Now, I can hear you saying, “Kyle, there’s a lot of white people in the United States and Canada. The researchers were probably matching the demographics of participants to the demographics of those countries.” And I’d say, no, they’re not, and show you census data like this: In the United States, less than 60% of people are white.
You could also say, “Hey, maybe these were just two studies that overrepresented white people in their sample.” And I’d say, hold on to your hat, because this is happening all the time.
Just look at all of these Phase 3 trials that have been done on treatments for psoriasis. And look at the percentage of white people across all those studies. This problem is prevalent!
And many of the Phase 3 trials didn’t bother to break down the different ethnicities of their participants. They just referred to them as “Caucasian,” or “other.”
Why This Matters
So why does this matter? Well one, taking steps to equally represent all races as much as possible is just the right thing to do.
But two, treatments like pharmaceutical drugs don’t always affect people of different races in the same way. In fact, making this assumption could leave some groups of patients vulnerable to adverse outcomes. We simply can’t know the benefits and risks for all patients if we keep testing new treatments almost exclusively on white people.
Let me illustrate what I mean. Adalimumab is a drug used to treat hidradenitis suppurativa, a disease with a global prevalence between 0.5% and 4%, just like psoriasis. I did a video on it a while back, check it out. Anyway, this drug can also be used to treat plaque psoriasis.
Here’s that chart of Phase 3 clinical trials again. There’s adalimumab. Of study participants, 91–95% were white in the two Phase 3 trials that were done for it, and the researchers didn’t provide data for any other racial-ethnic group.
It turns out that adalimumab has an interaction with people who have the HLAB*15:02 allele in the BCL2 gene.
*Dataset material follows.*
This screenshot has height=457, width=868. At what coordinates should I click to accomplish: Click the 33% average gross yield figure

It causes Stevens-Johnson syndrome/toxic epidermal necrosis, a spectrum of very serious and very deadly skin diseases where large portions of the skin on your body blisters and peels off. This gene variant is present in 8% of Han Chinese people, an ethnic group that makes up about 18% of the global population — so, about 1.5 billion people. But this gene variant only appears in 1% of white people, or eight times less.
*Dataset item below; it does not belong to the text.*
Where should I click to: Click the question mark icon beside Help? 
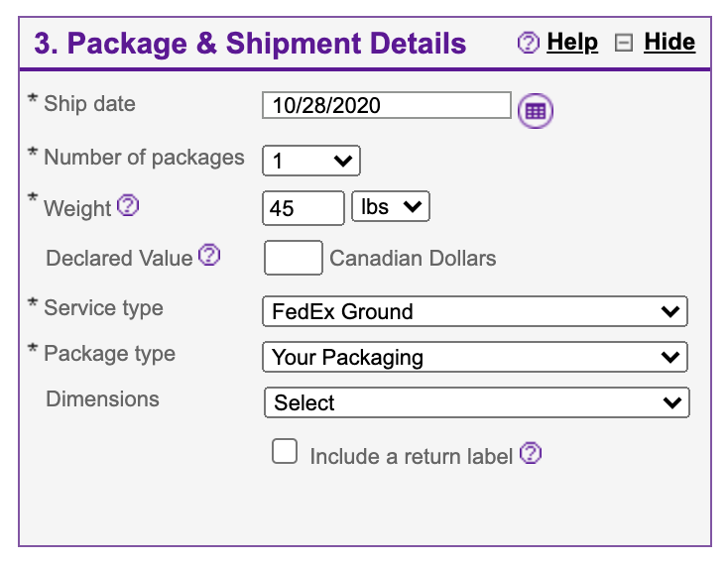(x=529, y=43)

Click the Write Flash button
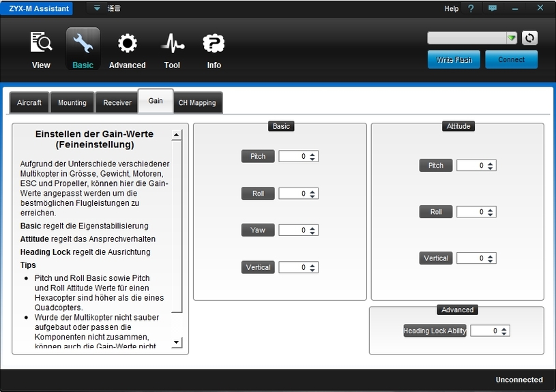[454, 60]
Representation matters in clinical trials. Without it, researchers might miss some serious drug interactions in studies that have the specific purpose of testing the safety of treatments for the general population, not just the safety of treatments for white people.
How We Can Move Forward
So, to summarize. These clinical trials, just like many other dermatology clinical trials, are for some reason heavily oversampling white participants. Their samples are not representative of the populations of the United States or Canada, nor are they representative of the larger global population, even though the prevalence of psoriasis across different ethnic groups is in the same general ballpark. The exclusion of different ethnic groups in clinical trials could and might just cause researchers to miss potentially fatal drug interactions. This practice needs to stop.
Here are a few measures that can start to help:
- Regulatory institutions like the FDA or Health Canada could put requirements in place for proportional representation.
- Grant funding for drug research and development could be tied to specific diversity targets in sample groups.
- Healthcare researchers, professional bodies, and institutions could take steps to rebuild the trust of groups that have been historically harmed through medical research.
- And healthcare researchers themselves should be aware of the risks of oversampling white participants. They too, need to take steps to make their studies more inclusive.